In computer science and computer programming, a data structure may be selected or designed to store data for the purpose of using it with various algorithms. In some cases, the algorithm's basic operations are tightly coupled to the data structure's design. Each data structure contains information about the data values, relationships between the data and -- in some cases -- functions that can be applied to the data.

For instance, in an object-oriented programming language, the data structure and its associated methods are bound together as part of a class definition.

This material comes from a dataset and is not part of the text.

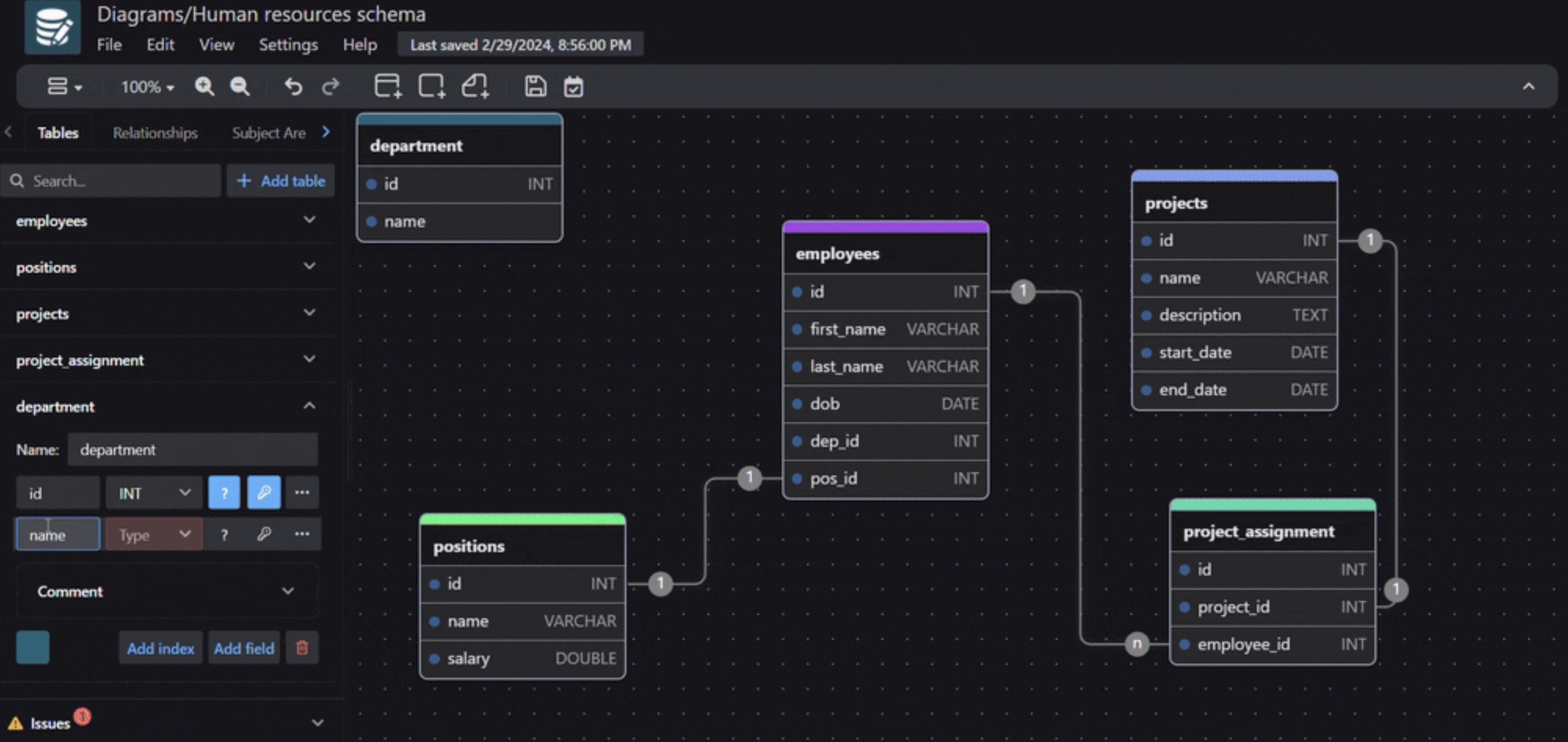Image resolution: width=1568 pixels, height=742 pixels.
Task: Click the zoom in magnifier icon
Action: 205,86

In non-object-oriented languages, there may be functions defined to work with the data structure, but they are not technically part of the data structure.

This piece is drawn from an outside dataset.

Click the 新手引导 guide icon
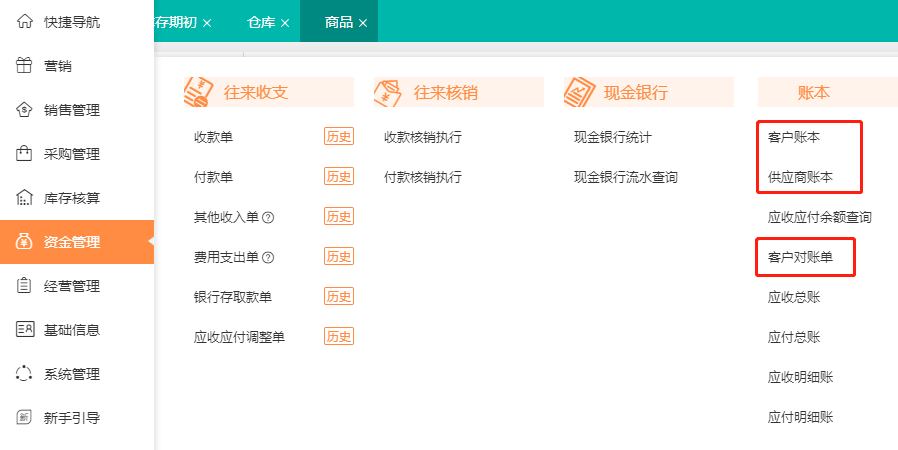(x=25, y=418)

Why are data structures important?

Typical base data types, such as integers or floating-point values, that are available in most computer programming languages are generally insufficient to capture the logical intent for data processing and use. Yet applications that ingest, manipulate and produce information must understand how data should be organized to simplify processing. Data structures bring together the data elements in a logical way and facilitate the effective use, persistence and sharing of data. They provide a formal model that describes the way the data elements are organized.

Data structures are the building blocks for more sophisticated applications. They are designed by composing data elements into a logical unit representing an abstract data type that has relevance to the algorithm or application. An example of an abstract data type is a "customer name" that is composed of the character strings for "first name," "middle name" and "last name."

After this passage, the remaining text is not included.